Milan Hosseini: Nein, das würde ich nicht sagen. Der Teamspirit war im letzten Jahr sehr gut bei uns. Man sieht sich immer wieder auf verschiedenen Veranstaltungen. Beispielsweise haben wir einen Trainingstag in Vinnhorst gemacht, an dem alle Athleten aus erster und zweiter Mannschaft teilgenommen haben. Man merkt da nicht, dass man sich ein paar Monate nicht gesehen hat.

Foto: Seventyfour.studio

Du hast neben dem ganzen sportlichen Erfolg 2022 auch noch dein Abitur bestanden. Wie geht es da für dich weiter?
Milan Hosseini: Zurzeit überlege ich, in diesem Sommer als Sportsoldat zur Bundeswehr zu gehen. Ich möchte über diese gerne ein Studium beginnen. Allerdings bin ich mir noch unsicher, ob ich in diesem oder im nächsten Jahr damit anfangen soll. 2024 sind die nächsten Olympischen Spiele und wenn sich in diesem Jahr eine realistische Chance bietet, mich für die Spiele zu qualifizieren, möchte ich den Fokus vollkommen auf den Sport lenken und nicht noch nebenbei ein Studium machen. Da man bei der Bundeswehr kein Vollzeitstudium machen kann, was mit dem Leistungssport auch nicht vereinbar wäre, macht es auch keinen großen Unterschied, ob ich in diesem oder im nächsten Jahr anfange. Ich versuche dieses Jahr den Hauptfokus auf den Sport zu legen, um zu schauen, was ich aus mir rausholen kann.

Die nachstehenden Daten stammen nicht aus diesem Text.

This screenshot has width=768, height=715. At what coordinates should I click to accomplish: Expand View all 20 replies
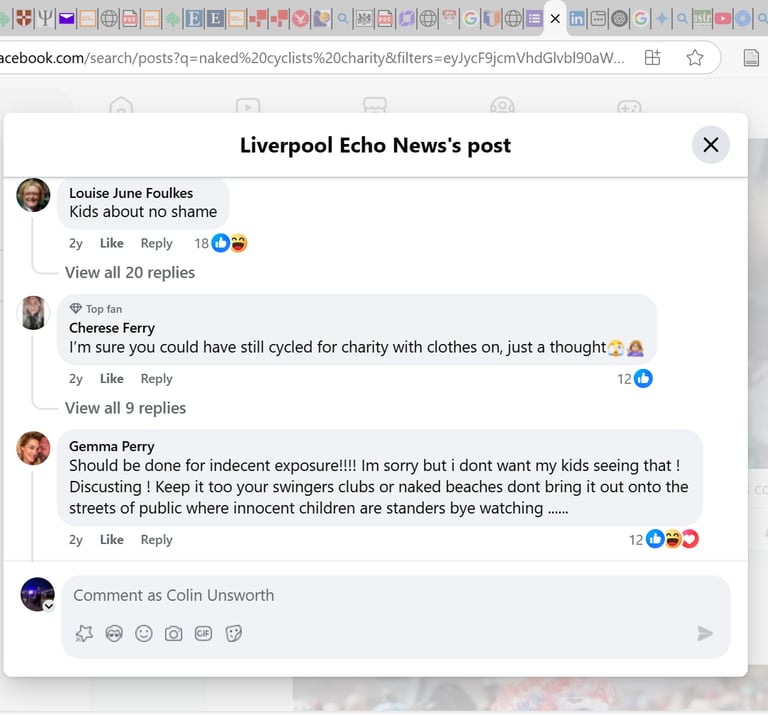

In welche Richtung soll das Studium gehen?
Milan Hosseini: Ich würde gerne Physiotherapeut werden.

Was sind deine sportlichen Ziele für die nächste Saison?
Milan Hosseini: National möchte ich an die letzte Saison anknüpfen, gute Wettkämpfe abliefern und vielleicht wieder eine Medaille bei den deutschen Meisterschaften holen. International will ich an so vielen Wettbewerben wie möglich teilnehmen und idealerweise Europa- und Weltmeisterschaft turnen.